Extrait du document:
Votre panier

Panier vide

Alors que l’obligation de posséder un dispositif "mémoriel" s’impose depuis plus d’une année, le ministère vient de publier une réponse étonnante concernant la mention de l’identité des défunts dont les cendres sont dispersées sur l’espace affecté à cet effet dans le site cinéraire communal.

 

La loi n° 2008-1350 du 19 décembre 2008 est venue introduire de nouvelles dispositions concernant le droit de la crémation afin de régler un grand nombre de difficultés liées à l’absence de statut pour les cendres. Cette même loi impose désormais, pour certaines communes ou établissements publics de coopération intercommunale, un site cinéraire dans lequel doit figurer un espace de dispersion.

 

Premier statut pour les cendres


Les deux chambres se sont accordées pour donner, tout d’abord, un statut civil, un nouvel art. 16-1-1 venant disposer que "les restes des personnes décédées, y compris les cendres de celles dont le corps a donné lieu à crémation, doivent être traités avec respect, dignité et décence". Parallèlement, le respect dû au corps s’impose, "y compris après la mort". Ainsi, les cendres ne pourront plus être au centre d’activités commerciales, notamment. Ensuite, c’est le statut pénal qui a été introduit par cette loi. La protection de l’intégrité du cadavre (art. 225-17 du Code pénal) vise désormais expressément les urnes cinéraires et donc nécessairement les cendres qu’elles contiennent.

 

Destination des cendres


La destination des cendres obéit depuis cette loi à un article législatif – l’art. L. 2223-18-2 du Code Général des Collectivités Territoriales (CGCT) –, qui prévoit que les cendres seront dispersées en pleine nature sauf sur les voies publiques, ou que les cendres intégreront une sépulture traditionnelle ou un équipement réservé aux cendres (inclus dans un site cinéraire d’un cimetière).
Le site cinéraire devient obligatoire pour les communes ou établissements publics compétents de 2 000 habitants et plus, mais l’entrée en vigueur du dispositif a été décalée au 1er janvier 2013.

Informations fournies:
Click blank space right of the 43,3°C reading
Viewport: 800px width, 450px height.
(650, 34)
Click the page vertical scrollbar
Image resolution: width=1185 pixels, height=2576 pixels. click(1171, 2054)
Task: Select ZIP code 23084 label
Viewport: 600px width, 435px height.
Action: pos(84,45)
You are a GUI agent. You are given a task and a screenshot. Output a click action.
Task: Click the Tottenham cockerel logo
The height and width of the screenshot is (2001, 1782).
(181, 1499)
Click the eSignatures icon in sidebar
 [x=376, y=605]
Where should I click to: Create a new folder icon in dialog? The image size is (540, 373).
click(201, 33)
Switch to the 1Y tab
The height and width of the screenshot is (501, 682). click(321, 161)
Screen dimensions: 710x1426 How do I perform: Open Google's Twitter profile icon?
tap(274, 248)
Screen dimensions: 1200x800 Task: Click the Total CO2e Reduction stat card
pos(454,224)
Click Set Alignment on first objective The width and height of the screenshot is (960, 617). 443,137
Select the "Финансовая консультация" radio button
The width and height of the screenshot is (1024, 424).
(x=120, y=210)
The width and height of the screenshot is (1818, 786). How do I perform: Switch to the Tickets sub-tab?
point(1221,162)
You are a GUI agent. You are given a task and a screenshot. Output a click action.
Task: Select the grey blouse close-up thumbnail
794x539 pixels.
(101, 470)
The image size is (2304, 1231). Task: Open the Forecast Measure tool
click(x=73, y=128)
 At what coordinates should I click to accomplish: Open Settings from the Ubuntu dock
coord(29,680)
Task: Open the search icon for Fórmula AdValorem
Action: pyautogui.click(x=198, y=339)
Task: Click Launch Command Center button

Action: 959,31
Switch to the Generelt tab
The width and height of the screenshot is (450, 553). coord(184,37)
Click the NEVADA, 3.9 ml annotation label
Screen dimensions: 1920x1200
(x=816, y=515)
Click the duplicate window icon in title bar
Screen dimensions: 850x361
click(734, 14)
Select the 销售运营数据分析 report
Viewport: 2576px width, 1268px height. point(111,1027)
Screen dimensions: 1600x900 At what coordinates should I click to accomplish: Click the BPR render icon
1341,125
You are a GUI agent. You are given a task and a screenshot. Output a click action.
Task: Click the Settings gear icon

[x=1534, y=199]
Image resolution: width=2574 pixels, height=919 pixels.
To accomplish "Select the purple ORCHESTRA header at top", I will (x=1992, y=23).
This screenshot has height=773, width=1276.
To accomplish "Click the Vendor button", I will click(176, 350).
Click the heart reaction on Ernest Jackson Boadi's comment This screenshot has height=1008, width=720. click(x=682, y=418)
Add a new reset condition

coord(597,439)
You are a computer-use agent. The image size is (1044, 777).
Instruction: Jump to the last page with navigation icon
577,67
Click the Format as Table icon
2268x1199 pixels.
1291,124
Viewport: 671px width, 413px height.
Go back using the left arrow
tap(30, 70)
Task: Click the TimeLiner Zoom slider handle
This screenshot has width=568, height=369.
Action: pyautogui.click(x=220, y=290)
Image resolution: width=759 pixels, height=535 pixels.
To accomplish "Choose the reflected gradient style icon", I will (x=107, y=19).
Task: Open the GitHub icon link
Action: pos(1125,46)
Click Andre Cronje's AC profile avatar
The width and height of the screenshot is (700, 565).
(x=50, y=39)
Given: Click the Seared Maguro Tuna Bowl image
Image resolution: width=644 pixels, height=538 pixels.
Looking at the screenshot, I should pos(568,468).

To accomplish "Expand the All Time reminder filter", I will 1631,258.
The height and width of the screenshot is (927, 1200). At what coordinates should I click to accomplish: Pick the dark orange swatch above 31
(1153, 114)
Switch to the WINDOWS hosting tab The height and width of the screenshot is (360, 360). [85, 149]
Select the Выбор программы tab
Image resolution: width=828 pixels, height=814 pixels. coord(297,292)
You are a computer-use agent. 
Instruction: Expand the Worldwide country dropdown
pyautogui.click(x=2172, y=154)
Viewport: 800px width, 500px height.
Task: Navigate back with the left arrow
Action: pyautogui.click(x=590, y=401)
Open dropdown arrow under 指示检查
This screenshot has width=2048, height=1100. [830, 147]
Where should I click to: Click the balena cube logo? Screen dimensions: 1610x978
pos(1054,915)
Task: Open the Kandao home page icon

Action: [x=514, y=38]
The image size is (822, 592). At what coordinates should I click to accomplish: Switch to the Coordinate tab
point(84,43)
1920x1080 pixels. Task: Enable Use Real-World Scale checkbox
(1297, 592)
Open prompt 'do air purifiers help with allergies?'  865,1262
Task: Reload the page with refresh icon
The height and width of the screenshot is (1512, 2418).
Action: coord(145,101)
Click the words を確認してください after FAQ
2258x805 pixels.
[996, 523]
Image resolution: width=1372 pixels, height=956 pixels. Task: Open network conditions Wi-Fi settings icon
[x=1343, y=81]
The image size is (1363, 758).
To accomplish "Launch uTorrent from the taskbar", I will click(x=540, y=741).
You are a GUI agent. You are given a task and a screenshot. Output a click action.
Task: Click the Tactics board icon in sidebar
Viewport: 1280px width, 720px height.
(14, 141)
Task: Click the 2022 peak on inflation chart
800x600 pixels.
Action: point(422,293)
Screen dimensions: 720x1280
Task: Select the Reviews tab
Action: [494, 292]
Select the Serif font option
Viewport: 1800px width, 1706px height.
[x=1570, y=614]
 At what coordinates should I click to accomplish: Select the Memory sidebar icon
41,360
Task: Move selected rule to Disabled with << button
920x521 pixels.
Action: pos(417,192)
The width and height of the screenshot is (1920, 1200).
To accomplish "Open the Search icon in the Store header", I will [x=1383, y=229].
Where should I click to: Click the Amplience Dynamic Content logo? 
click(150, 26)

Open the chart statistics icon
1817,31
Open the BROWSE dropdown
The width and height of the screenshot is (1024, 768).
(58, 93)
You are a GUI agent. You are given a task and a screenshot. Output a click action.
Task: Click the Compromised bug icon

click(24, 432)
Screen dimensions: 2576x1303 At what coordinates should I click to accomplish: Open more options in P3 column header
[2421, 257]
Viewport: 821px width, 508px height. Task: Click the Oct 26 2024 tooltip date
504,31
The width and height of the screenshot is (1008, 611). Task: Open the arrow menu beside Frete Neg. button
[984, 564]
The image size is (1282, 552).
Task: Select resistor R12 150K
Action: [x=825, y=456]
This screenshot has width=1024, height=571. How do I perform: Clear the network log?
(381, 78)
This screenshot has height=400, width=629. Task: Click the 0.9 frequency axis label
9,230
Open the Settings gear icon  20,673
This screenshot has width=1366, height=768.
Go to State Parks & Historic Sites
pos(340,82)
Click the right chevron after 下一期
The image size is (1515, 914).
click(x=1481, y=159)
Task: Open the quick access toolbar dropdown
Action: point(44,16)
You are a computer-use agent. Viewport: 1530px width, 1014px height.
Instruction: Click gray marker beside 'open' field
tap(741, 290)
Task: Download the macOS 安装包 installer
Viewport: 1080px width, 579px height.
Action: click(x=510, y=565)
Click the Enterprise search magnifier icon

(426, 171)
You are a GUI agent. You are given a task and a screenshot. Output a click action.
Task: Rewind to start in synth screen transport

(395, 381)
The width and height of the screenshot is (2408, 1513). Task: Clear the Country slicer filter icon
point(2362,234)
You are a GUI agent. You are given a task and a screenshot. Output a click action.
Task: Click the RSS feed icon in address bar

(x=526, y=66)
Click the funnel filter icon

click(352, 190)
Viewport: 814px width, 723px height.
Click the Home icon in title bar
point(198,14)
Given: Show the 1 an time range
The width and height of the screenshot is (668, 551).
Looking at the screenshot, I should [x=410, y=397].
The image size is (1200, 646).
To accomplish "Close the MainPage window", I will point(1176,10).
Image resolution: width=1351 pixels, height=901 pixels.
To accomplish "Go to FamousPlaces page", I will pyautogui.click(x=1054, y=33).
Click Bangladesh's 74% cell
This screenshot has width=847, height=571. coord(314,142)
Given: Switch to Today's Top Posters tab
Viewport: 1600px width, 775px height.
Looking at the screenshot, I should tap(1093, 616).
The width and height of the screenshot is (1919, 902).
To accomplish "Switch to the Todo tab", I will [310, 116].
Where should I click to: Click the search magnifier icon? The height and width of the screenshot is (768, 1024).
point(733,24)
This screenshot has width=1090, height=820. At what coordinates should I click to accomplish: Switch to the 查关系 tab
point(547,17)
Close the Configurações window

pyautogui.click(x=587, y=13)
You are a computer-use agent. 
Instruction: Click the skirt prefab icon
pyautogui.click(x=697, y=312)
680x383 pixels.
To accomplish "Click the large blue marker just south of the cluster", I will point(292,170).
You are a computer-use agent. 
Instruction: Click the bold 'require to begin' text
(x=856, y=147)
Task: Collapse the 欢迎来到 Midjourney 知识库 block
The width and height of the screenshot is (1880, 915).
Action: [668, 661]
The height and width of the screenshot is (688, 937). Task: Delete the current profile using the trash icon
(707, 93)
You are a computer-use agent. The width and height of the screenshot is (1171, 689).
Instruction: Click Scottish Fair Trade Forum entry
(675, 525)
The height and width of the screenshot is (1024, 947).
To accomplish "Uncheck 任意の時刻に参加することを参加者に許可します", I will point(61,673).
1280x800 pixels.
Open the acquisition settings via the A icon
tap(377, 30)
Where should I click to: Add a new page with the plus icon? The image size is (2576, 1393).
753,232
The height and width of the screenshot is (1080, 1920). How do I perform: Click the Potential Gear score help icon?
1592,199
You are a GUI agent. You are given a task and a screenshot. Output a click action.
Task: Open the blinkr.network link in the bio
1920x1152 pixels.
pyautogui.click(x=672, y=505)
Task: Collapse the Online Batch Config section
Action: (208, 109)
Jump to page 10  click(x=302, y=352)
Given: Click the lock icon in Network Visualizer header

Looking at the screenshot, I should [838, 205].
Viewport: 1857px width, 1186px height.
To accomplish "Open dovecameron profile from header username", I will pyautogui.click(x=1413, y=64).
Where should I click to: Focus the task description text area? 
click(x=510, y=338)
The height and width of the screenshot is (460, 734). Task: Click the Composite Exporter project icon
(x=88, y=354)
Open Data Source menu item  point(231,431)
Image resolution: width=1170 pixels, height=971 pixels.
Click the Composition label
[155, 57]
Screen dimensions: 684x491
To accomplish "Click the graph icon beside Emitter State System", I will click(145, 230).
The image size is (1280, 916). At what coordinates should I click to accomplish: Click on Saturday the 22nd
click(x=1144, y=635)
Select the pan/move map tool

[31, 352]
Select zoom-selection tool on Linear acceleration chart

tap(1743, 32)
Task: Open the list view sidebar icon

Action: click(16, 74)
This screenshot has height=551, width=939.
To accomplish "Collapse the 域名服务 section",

Consigne écrite 1: Relevez chacun des articles de code cités dans l'extrait sur la crémation, avec leur numéro.
Consigne écrite 2: Reprenez l'extrait sur la crémation à la suite de sa dernière phrase et poursuivez-le.

Résultat de l'exercice 1:
- art. 16-1-1
- art. 225-17 du Code pénal
- art. L. 2223-18-2 du Code Général des Collectivités Territoriales (CGCT)

Résultat de l'exercice 2:
Délai de réflexion


Les familles disposent, depuis cette loi du 19 décembre 2008, d’un délai de réflexion d’une année quant à la destination des cendres, délai pendant lequel elles ont la possibilité d’un dépôt provisoire au crématorium ou dans un édifice de culte.

 

Espace de dispersion


S’agissant de l’art. L. 2223-2 du CGCT au centre de l’interrogation du sénateur Jean-Pierre Sueur, ce texte dispose expressément que :
"Le site cinéraire destiné à l’accueil des cendres des personnes décédées dont le corps a donné lieu à crémation comprend un espace aménagé pour leur dispersion et doté d’un équipement mentionnant l’identité des défunts, ainsi qu’un columbarium ou des espaces concédés pour l’inhumation des urnes."
Or, le premier commentaire "officiel" de la loi par le ministère de l’Intérieur était des plus clairs. La circulaire du 14 décembre 2009 (n° NOR : IOCB0915243C) indiquait en effet que :
"III - Statut et destination des cendres issues de la crémation (articles 11 à 17 de la loi)
[…]
Les caractéristiques minimales du site cinéraire sont énoncées par l’art. 15 de la loi (codifié à l’art. L.22232du CGCT) :
- "présence d’un espace aménagé pour la dispersion des cendres, doté d’un équipement mentionnant l’identité des défunts" : il peut s’agir d’un monument, d’un mur où les noms sont inscrits directement ou à l’aide de plaques commémoratives individuelles, voire d’un équipement informatique, sous réserve des prérogatives de la Commission nationale de l’informatique et des libertés. Quel que soit le type d’équipement choisi, il doit permettre la conservation des informations sur une durée au moins équivalente à celle applicable aux actes d’état civil […]".
À la lecture de cette circulaire, force est d’admettre que le ministère modifie dans la réponse reproduite ci-dessous (Rép. min. n° 06623, JO Sénat Q, 26 décembre 2013, p. 3730) son interprétation initiale.

 

Pourquoi pas ? pourrait-on dire


Néanmoins, considérer qu’en droit le terme "équipement" puisse être interprété comme recouvrant celui de "registre papier" relève d’une grande audace qu’il nous est difficile, à l’instar du sénateur auteur de la question posée, de valider. Que les communes concernées prennent leurs responsabilités, en gardant à l’esprit que le juge administratif ne s’est jamais estimé lié par l’interprétation d’un ministre contenue dans une réponse ministérielle, a fortiori lorsque cette dernière fait montre d’une certaine "fantaisie"…

 

Damien Dutrieux,
consultant au CRIDON Nord-Est, maître de conférences associé à l’Université de Lille 2.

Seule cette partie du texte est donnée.